The synthesis of four proteins in chick embryo cells in culture is induced by exposure to several metal binding drugs and several cations. We reported previously that two chelating agents, kethoxal bis(thiosemicarbazone) and disulfiram induce these proteins. We now extend these findings to include 8-hydroxyquinoline, ortho-phenanthroline, and thiosemicarbazide. The non-chelating analogues of these latter three compounds; 4-hydroxyquinoline, metaphenanthroline, and semicarbazide, do not induce. Other chelating agents, such as thenoyl trifluoroacetone, mercaptopyridine N-oxide, mercaptobenzothiazole, and methimazole induce. However, not all chelators induce since EDTA, penicillamine, α,α-dipyridyl, and several others are ineffective.

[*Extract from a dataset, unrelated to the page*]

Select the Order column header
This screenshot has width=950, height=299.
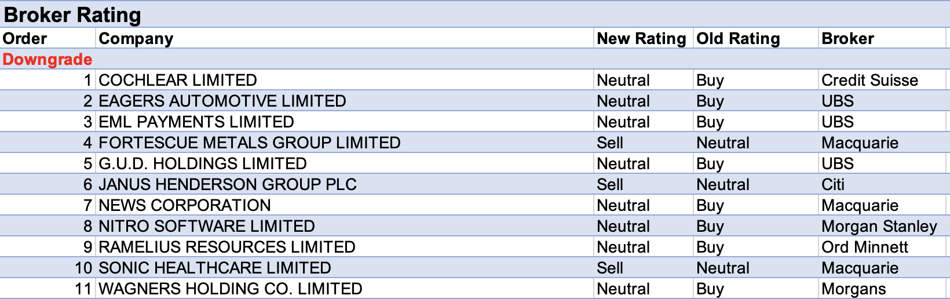[x=25, y=39]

Several cations, such as copper, zinc, cadmium, and mercuric ions induce, but cobalt, nickel, manganese, iron, lead, and platinum do not. The anions arsenite and arsenate induce, but bromide, dichromate, fluoride, metabisulfite, molybdate, nitrite, permanganate, phosphate, sulfite, and sulfate ions do not. The chelating agents that induce the proteins are ionophores for⁶⁴Cu. The chelating agents that do not induce, such as EDTA, penicillamine, and the nonchelating analogs of the inducers, are not ionophores for copper. Since arsenite induces but is not a copper ionophore, we hypothesize that the common mechanism for both these compounds and the inducing cations is an interaction with a sulfhydryl group site.